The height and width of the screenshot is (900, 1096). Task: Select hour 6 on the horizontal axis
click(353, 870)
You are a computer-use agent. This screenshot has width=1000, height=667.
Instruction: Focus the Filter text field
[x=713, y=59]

...

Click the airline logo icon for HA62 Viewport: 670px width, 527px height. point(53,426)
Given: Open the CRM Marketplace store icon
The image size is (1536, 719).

--

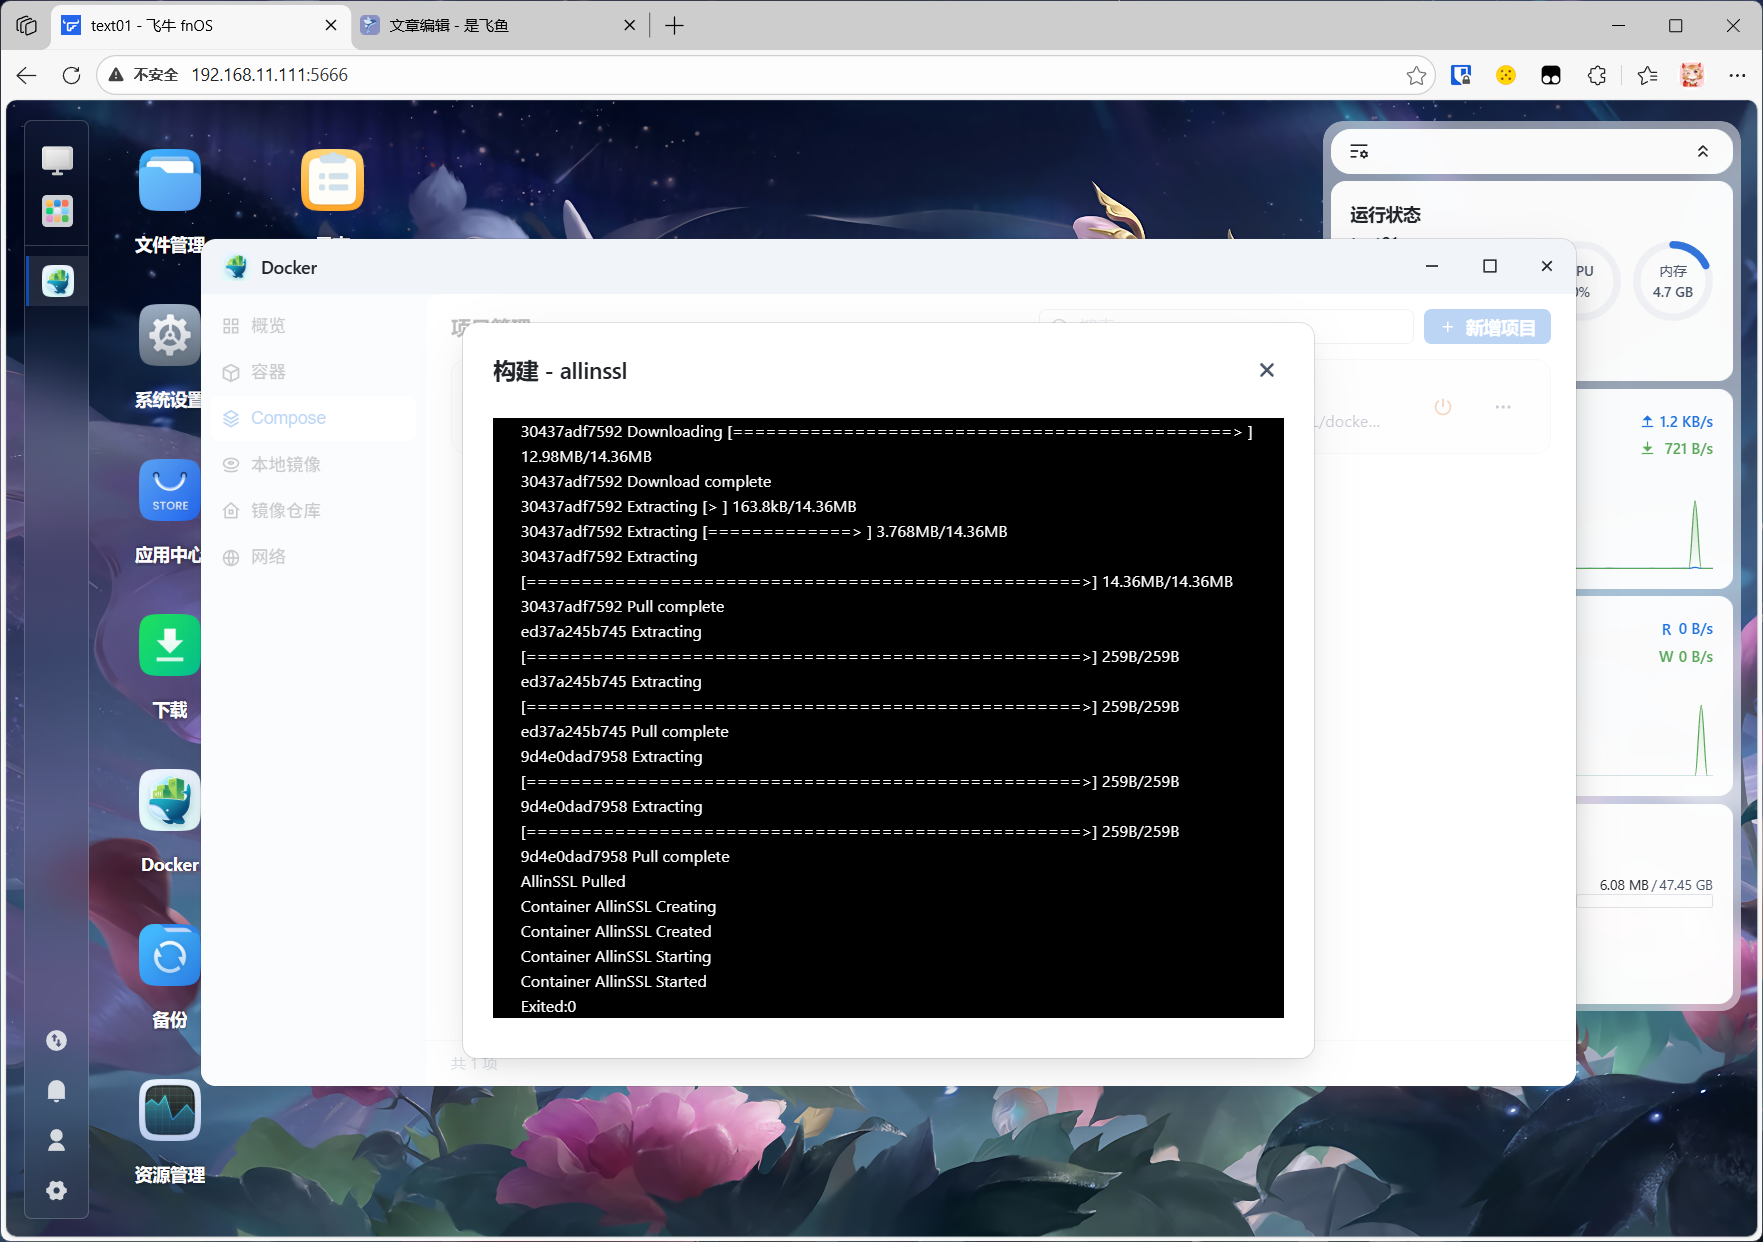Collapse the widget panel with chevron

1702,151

> **INSTRUCTIONS TO FOLLOW**
Scan the material above for the string "icon" and report each line where you find it.

> **ANSWER AREA**
Click the airline logo icon for HA62 Viewport: 670px width, 527px height. point(53,426)
Given: Open the CRM Marketplace store icon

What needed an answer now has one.